The Spice of the Festive Season:
With Christmas around the corner, cinnamon is a main addition in lots of tasty recipes we prepare and share over the festive season.
It is a winter spice with a pungent and bitter taste that helps our body balance the sweetness of its accompanying ingredients. Ancient Ayurveda highlights its warming and stimulating properties.
In Indian cuisine cinnamon is not restricted to its use in sweet dishes alone. Traditionally, it is a well-used spice in warming curries. At V-Giyan™ we use it in various meals, such as our famous and uniquely flavoured Railway Curry, our Chana Anara – which is a fantastic winter dish featuring a combination of chickpeas and pomegranate, or our Seasonal Samosa Chaat – developed to expand your pallet this winter!
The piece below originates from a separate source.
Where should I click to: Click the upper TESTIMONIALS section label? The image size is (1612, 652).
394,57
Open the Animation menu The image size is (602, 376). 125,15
“Cinnamomum verum” is a bushy, tropical evergreen tree native to India and Sri Lanka. Forests of cinnamon grow naturally and do not require agrochemicals. Regionally, cinnamon is often called the “grass of Kerinci,” because it grows back almost immediately after being cut, making it a highly sustainable plant.
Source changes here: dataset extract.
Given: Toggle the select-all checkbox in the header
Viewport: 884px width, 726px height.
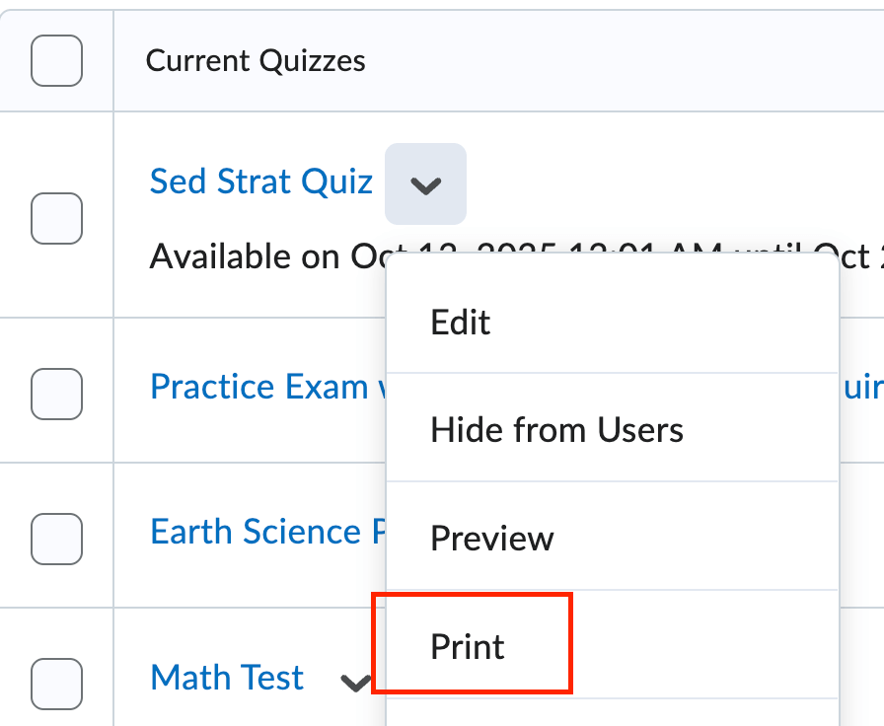Looking at the screenshot, I should point(56,60).
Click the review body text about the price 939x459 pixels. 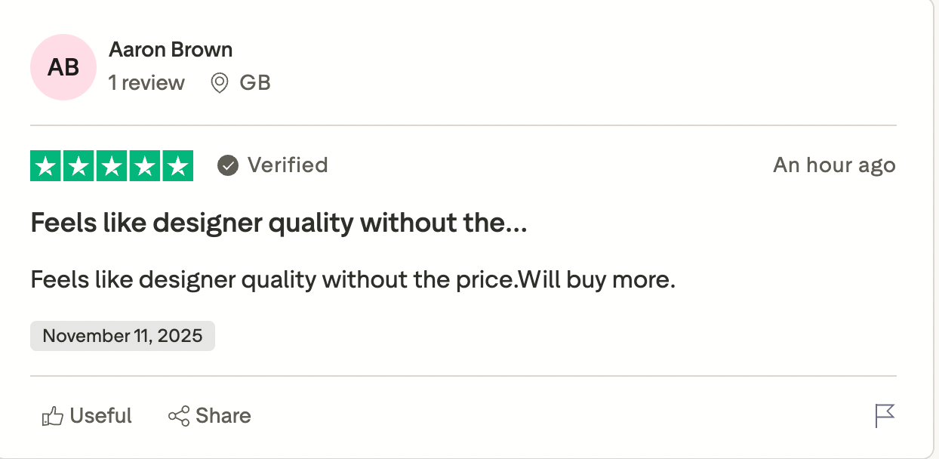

Let’s look into its Ayurvedic properties:
Cinnamon’s warming, stimulating, and balancing properties make it a versatile and valuable herb in Ayurveda, suitable for treating a wide variety of physical and mental health conditions.
It has the ability to balance all three doshas – Vata (air), Pitta (fire), and Kapha (water):
Vata: Cinnamon is warming and can help balance the cool, dry nature of Vata, making it useful for conditions related to coldness, dryness, and irregular digestion.
Pitta: Although it is a warming spice, it can help reduce Pitta imbalances in small amounts, particularly for digestion (helps with gas, bloating).
Kapha: Cinnamon is excellent for Kapha as it helps reduce excess mucus, congestion, and coldness, promoting circulation and improving metabolism.
The therapeutic properties of Cinnamon are multi-fold:
• Cinnamon stimulates the digestive fire (Agni) and is often used in Ayurvedic formulations to improve digestion, relieve indigestion, and enhance absorption of nutrients.
• Its warming property helps improve circulation and can be used in remedies for cold limbs, increasing blood flow and low energy.
• It has anti-inflammatory properties that can support joint health and relieve symptoms of conditions like arthritis.
• Cinnamon helps clear respiratory passages, reduce coughs, and alleviate symptoms of colds or flu.
Try and add a little cinnamon to your morning porridge or even your daily cup of tea. You can also sprinkle some on your yoghurt or give your soups and curries some extra winter-warming depth.
To explore V-Giyan™ Cinnamon dishes click here.
And if you can’t wait, here is another delicious Ayurvedic recipe for you to try at home:
Ayurvedic Vegan Rice Pudding;
Inspired by Ayurvedic principles, this recipe combines the grounding properties of basmati rice with the warming and calming effects of cinnamon, creating a soothing and nourishing dessert.
Ingredients:
1 cup white basmati rice
2 cups non-dairy milk (coconut, almond, or oat milk)
1/4 cup maple syrup (adjust to taste)
1/2 teaspoon ground cinnamon
1/4 teaspoon ground cardamom (optional)
Pinch of salt
1 tablespoon vegan butter or coconut oil (optional)
Instructions:
Rinse the rice and soak it in water for at least 4 hours or overnight. Drain and set aside.
In a large pot, combine the non-dairy milk, maple syrup, cinnamon, cardamom (if using), and salt. Bring to a boil, then reduce the heat to low and simmer for 10-15 minutes or until the mixture thickens.
Add the soaked and drained rice to the pot and stir well. Cook for an additional 10-15 minutes or until the rice is cooked and creamy.
If using, stir in the vegan butter or coconut oil to enhance the flavour and texture.
Serve warm or chilled, garnished with a sprinkle of cinnamon and a few raisins (if desired).
Ayurvedic Considerations:
For Vata types, this pudding helps to ground and calm the nervous system, promoting digestion and reducing anxiety.
For Pitta types, omit the cardamom and replace with a pinch of fennel seed powder to avoid exacerbating Pitta’s natural heat.
Basmati rice is sattvic and easy to digest, making it an excellent choice for Vata and Pitta types.
Cinnamon and cardamom are warming and calming spices, suitable for Vata and Pitta types.
Tips and Variations:
Use a combination of non-dairy milks for a creamier texture.
Add a pinch of nutmeg or ginger for additional flavour and digestive benefits.
Substitute coconut milk with a lighter non-dairy milk for a lighter consistency.
Experiment with different spices, such as ground cloves or allspice, to create unique flavour profiles.
Enjoy your nourishing and delicious Ayurvedic Cinnamon Rice Pudding, vegan and perfect for Vata and Pitta types!